Fast-casual chain Teriyaki Madness announced this morning it has expanded its delivery program to include most major third-party services. The Denver, CO-based company has also inked a deal with Olo, whose technology makes working with multiple third-party delivery services easier, not to mention cheaper, for restaurants to handle.
For many restaurants — even national chains like Teriyaki Madness — the cost of doing delivery in house is too high to reach for now. Third-party services a la DoorDash, Postmates, and others may come with steep fees for restaurants and a certain amount of operational chaos, but they’re still the most economically viable delivery option at this point for many.
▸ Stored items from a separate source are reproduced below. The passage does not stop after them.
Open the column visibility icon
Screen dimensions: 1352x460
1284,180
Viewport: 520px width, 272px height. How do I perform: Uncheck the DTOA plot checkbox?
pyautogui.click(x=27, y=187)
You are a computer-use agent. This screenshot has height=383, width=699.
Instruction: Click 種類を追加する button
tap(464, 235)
Dispatch, Olo’s main delivery product addresses some of those issues with third-party services by streamlining the order process. For one, it integrates all orders into a single ticket stream, regardless of where they come from. As we wrote in January, “Olo doesn’t compete with third-party delivery services; it more or less partners with them, so DoorDash or Grubhub orders placed via Olo go right into the regular queue of tickets, without an employee having to manually input them.”
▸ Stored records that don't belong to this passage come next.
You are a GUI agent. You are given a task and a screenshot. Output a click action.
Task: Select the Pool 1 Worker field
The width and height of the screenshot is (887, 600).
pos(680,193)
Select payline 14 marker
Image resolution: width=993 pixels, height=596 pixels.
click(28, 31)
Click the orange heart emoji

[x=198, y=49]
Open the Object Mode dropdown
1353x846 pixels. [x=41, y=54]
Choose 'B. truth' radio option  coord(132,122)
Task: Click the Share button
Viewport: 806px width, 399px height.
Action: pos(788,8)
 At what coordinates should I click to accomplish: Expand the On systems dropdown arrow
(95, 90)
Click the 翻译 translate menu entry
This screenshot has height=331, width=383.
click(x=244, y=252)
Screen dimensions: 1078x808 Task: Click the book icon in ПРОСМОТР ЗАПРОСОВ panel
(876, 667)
For Teriyaki Madness, part of the reason behind the partnership with Olo is to drive more delivery orders through the chain’s website and in-house mobile app. As noted in the press release, by year’s end, the company would like to see an even split between orders placed in house and those placed with delivery services: “TMAD’s goal is to have 50 percent of digital orders come in through its app and the other 50 percent originate through third-party delivery vendors.”
In terms of realizing that goal, Olo is an appropriate match as a partner. In a blog post from March of 2019, Olo founder and CEO Noah Glass noted that his company’s goal “is to help our restaurants optimize for that future, and that means getting as many customers as they can to keep ordering directly through them, where they can have a profitable transaction.” That said, Olo isn’t the only restaurant-tech company working to make restaurant operators’ lives easier. Chowly, OrderOut, and Ordermark are all creating different versions of the same concept.
Olo’s system in particular also addresses those controversial commission fees third-party services charge restaurants. Rather than inking a direct deal with, say Uber Eats, then paying a fee per transaction, companies like Teriyaki Madness ink the deal with Olo, and costs owed to third parties are baked into to that deal. (It may slightly raise the delivery fee for the customer.) Teriyaki Madness noted that this process is especially good for franchisees: “The customer pays the delivery fee and the commission goes away, combatting profit erosion and ultimately protecting our franchisees’ bottom lines,” Michael Haith, CEO of Teriyaki Madness, said in the release.
Teriyaki Madness launched its mobile app in 2018 and has been rapidly expanding ever since. The chain has said it plans to double in size by the end of 2019, with delivery and pickup being a big part of those plans. Ensuring a more frictionless delivery process that’s also affordable for every unit in the chain, franchisees included, will be an important part of making that expansion a reality.